● Instructions for the task
Below is a listing with pictures in it; transcribe exactly the lines from the one that has "The width and" through the one that has "The height and", and omit those pictures.

^^^^^^^^

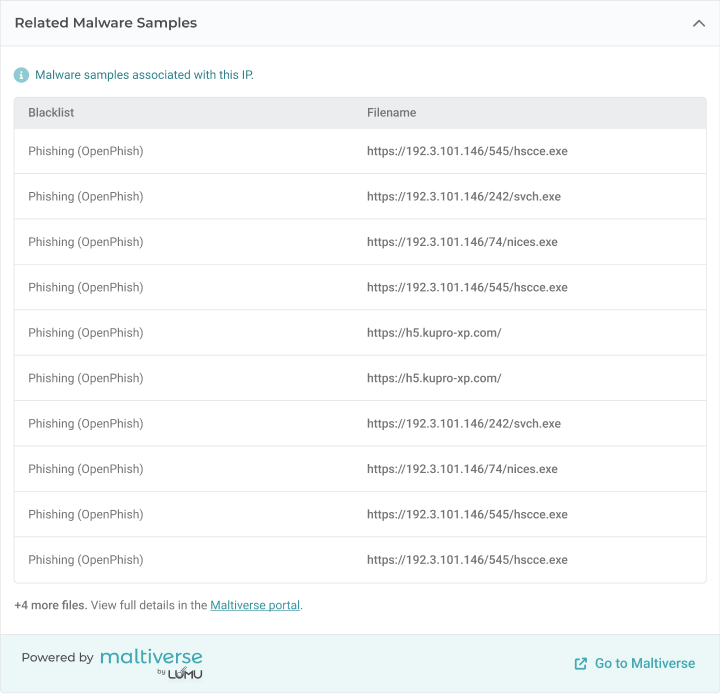Screen dimensions: 720x696
Task: Click Phishing (OpenPhish) in the first table row
Action: click(x=85, y=151)
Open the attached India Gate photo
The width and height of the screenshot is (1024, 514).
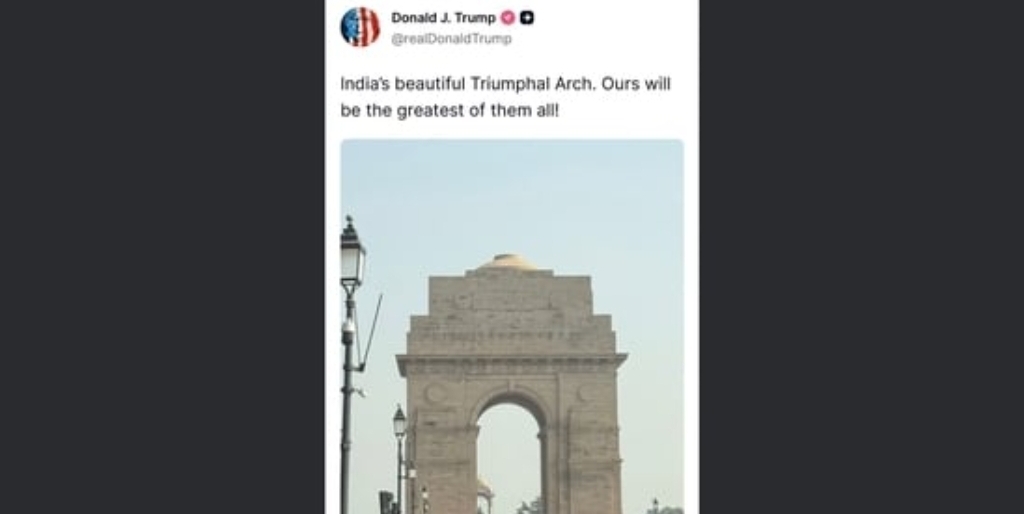pyautogui.click(x=512, y=327)
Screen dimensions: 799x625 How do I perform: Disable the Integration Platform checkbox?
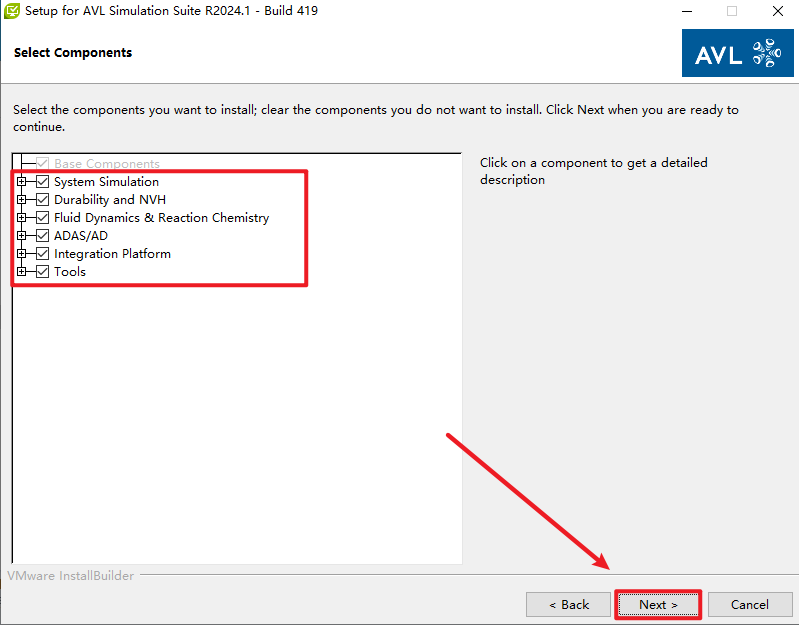tap(42, 254)
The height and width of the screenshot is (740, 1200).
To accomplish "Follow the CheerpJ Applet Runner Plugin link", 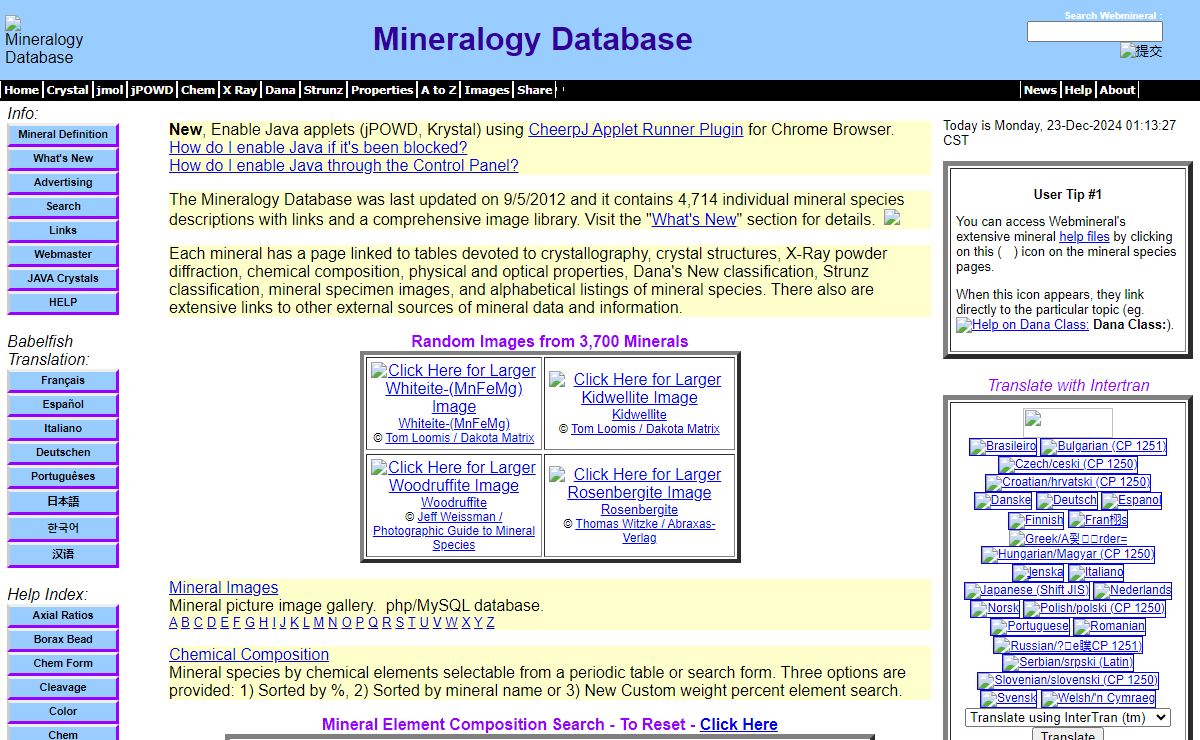I will [x=635, y=129].
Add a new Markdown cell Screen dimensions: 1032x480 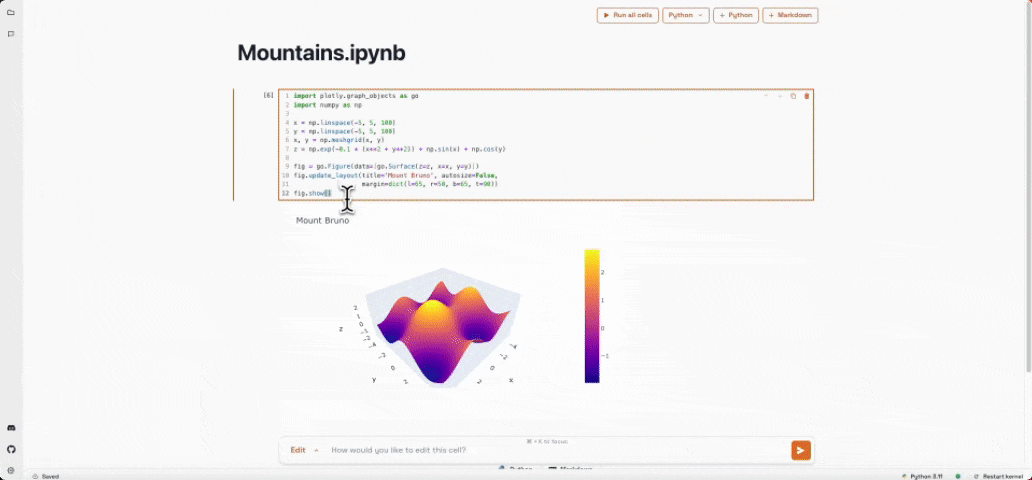coord(790,16)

^^^^^^^^

● Answer for this exercise
The width and height of the screenshot is (1024, 514).
pyautogui.click(x=512, y=327)
Screen dimensions: 799x625 How do I perform: Disable the Integration Platform checkbox?
tap(42, 254)
The height and width of the screenshot is (740, 1200).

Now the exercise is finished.